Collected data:

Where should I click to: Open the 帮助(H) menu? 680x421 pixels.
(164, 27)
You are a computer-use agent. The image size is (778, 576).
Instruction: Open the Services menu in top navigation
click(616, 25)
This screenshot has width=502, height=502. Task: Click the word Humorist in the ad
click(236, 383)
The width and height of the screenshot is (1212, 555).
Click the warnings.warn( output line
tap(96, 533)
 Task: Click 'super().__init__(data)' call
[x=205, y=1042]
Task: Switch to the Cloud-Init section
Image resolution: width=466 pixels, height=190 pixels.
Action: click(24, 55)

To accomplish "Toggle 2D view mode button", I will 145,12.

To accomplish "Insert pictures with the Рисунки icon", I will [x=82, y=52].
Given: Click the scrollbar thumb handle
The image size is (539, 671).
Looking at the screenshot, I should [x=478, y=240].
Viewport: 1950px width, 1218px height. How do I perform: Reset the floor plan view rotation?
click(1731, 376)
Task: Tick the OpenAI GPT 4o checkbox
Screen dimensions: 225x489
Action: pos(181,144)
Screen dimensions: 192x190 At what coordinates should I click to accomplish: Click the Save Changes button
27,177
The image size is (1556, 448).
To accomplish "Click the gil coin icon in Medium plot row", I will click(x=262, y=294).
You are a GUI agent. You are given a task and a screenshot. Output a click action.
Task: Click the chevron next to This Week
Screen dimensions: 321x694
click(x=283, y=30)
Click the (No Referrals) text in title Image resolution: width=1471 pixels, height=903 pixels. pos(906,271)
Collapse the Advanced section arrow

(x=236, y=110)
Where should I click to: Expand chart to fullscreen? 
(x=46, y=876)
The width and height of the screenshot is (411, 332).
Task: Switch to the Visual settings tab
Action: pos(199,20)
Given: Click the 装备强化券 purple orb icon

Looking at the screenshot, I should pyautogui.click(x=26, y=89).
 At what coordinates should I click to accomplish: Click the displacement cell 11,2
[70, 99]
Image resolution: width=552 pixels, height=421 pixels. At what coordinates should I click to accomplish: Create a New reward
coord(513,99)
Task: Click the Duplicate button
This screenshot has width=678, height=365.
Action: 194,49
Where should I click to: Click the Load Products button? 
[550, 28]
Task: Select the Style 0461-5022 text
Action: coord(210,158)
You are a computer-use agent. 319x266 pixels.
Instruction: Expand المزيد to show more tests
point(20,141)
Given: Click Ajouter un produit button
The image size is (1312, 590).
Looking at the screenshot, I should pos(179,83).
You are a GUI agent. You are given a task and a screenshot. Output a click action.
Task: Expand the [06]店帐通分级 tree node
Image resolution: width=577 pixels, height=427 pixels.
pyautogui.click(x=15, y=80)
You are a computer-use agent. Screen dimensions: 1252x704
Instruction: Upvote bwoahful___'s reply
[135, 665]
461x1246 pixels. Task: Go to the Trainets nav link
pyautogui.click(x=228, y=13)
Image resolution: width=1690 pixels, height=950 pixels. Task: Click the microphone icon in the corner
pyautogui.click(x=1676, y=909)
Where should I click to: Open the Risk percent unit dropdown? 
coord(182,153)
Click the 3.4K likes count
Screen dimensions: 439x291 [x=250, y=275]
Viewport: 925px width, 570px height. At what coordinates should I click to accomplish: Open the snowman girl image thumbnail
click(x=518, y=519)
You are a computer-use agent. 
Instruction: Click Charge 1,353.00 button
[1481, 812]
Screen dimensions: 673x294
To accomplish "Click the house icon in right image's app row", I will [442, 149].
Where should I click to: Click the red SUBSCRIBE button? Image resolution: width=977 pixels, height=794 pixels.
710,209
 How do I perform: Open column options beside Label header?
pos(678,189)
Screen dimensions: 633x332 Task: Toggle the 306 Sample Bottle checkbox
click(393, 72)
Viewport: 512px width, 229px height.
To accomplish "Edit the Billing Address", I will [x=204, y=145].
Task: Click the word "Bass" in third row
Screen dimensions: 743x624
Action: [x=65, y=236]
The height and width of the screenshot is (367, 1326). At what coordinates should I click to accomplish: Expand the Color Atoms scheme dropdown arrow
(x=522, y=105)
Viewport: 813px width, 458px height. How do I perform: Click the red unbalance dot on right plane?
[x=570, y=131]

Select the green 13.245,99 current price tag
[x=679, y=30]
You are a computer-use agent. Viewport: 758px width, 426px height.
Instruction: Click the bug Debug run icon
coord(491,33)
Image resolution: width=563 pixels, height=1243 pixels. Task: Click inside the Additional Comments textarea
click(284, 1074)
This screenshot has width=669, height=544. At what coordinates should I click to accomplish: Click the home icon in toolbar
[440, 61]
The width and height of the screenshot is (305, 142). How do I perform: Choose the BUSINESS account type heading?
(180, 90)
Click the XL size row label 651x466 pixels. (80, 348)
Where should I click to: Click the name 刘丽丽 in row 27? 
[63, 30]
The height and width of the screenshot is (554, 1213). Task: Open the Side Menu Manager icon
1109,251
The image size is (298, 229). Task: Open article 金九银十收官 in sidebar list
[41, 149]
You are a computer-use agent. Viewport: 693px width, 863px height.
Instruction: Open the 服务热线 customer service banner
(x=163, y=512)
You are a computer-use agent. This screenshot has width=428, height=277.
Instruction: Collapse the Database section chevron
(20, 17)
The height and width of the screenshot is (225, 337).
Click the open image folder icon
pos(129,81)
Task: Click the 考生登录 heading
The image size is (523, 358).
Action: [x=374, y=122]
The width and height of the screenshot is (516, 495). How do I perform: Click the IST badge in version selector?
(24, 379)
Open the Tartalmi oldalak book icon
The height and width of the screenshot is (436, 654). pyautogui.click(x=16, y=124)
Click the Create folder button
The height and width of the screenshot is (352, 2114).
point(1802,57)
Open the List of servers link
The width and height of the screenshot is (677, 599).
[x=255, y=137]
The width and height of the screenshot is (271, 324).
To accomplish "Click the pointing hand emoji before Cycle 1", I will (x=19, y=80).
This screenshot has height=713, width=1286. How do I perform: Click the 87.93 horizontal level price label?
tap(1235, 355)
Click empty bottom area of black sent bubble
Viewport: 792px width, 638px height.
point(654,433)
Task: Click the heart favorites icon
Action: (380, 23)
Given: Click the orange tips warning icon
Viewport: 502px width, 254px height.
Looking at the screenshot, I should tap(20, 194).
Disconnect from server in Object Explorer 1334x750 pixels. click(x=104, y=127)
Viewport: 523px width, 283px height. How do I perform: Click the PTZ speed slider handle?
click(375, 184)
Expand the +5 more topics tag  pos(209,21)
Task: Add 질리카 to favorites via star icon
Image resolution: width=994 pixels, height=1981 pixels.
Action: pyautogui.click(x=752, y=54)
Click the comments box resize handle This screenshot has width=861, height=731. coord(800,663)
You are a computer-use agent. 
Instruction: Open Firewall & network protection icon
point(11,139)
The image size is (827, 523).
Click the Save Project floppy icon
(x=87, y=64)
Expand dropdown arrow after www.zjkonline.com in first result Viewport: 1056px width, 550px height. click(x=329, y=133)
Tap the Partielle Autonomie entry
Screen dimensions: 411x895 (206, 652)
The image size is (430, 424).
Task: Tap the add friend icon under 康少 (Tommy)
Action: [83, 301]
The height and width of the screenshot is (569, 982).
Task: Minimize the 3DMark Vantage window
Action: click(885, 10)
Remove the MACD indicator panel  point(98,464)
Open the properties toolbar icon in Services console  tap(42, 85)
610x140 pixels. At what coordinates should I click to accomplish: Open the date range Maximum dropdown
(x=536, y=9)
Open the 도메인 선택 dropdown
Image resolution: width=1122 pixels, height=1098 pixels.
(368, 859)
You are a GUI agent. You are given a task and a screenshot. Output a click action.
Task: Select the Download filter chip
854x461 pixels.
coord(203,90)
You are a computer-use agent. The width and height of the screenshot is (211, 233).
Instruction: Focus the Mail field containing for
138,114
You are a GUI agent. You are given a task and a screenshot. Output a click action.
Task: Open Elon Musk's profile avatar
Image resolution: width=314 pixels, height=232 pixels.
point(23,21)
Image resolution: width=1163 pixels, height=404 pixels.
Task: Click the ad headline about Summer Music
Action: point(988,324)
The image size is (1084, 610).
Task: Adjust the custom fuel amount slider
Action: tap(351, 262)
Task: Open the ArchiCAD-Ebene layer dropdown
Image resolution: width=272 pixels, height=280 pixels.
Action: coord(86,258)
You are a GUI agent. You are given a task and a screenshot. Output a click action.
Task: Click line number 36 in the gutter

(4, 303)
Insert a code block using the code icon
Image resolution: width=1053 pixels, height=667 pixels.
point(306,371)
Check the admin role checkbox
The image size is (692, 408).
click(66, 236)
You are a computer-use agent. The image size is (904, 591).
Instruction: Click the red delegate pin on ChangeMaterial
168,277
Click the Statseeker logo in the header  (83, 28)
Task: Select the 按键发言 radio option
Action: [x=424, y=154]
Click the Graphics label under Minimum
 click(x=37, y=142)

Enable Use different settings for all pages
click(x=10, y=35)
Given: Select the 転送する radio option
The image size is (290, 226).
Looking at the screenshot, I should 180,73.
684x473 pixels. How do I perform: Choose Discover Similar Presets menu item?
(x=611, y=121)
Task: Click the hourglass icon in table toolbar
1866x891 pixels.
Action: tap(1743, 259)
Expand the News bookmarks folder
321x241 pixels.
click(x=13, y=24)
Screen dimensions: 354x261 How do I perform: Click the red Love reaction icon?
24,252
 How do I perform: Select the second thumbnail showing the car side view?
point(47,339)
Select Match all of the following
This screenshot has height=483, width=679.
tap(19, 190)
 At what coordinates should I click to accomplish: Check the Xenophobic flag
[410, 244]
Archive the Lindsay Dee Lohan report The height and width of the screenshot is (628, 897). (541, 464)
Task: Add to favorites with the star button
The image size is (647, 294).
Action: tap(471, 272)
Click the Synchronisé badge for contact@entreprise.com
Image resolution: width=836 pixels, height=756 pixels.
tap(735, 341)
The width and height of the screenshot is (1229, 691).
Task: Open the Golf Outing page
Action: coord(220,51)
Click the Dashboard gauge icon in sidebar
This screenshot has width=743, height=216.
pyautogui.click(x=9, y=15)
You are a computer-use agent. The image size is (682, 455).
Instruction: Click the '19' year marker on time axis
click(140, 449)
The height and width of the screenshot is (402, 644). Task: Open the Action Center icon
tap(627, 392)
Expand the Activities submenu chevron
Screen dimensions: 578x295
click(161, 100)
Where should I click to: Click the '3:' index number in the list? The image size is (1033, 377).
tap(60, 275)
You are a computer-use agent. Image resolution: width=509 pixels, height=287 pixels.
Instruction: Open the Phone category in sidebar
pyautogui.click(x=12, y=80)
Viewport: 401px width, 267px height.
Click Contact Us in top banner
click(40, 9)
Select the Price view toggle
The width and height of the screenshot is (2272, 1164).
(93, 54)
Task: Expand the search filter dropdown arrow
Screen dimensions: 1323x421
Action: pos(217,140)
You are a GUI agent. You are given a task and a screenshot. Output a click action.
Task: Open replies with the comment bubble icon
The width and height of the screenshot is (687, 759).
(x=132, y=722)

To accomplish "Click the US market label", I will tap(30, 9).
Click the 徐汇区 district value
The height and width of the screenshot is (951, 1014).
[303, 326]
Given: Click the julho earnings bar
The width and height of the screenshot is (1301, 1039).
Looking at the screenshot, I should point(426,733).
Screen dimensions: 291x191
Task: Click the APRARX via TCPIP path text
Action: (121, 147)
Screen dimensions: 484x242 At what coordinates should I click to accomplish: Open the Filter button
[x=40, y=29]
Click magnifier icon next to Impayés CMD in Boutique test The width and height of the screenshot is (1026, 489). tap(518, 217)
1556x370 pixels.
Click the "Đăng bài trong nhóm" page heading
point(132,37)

Exercise aim ::
Begin at the line that has "You are a computer-use agent. This" in the entries above; stop after the line that has "Task: Click the 考生登录 heading". Transcribe exactly those lines and no others.

Response to this task ::
You are a computer-use agent. This screenshot has width=428, height=277.
Instruction: Collapse the Database section chevron
(20, 17)
The height and width of the screenshot is (225, 337).
Click the open image folder icon
pos(129,81)
Task: Click the 考生登录 heading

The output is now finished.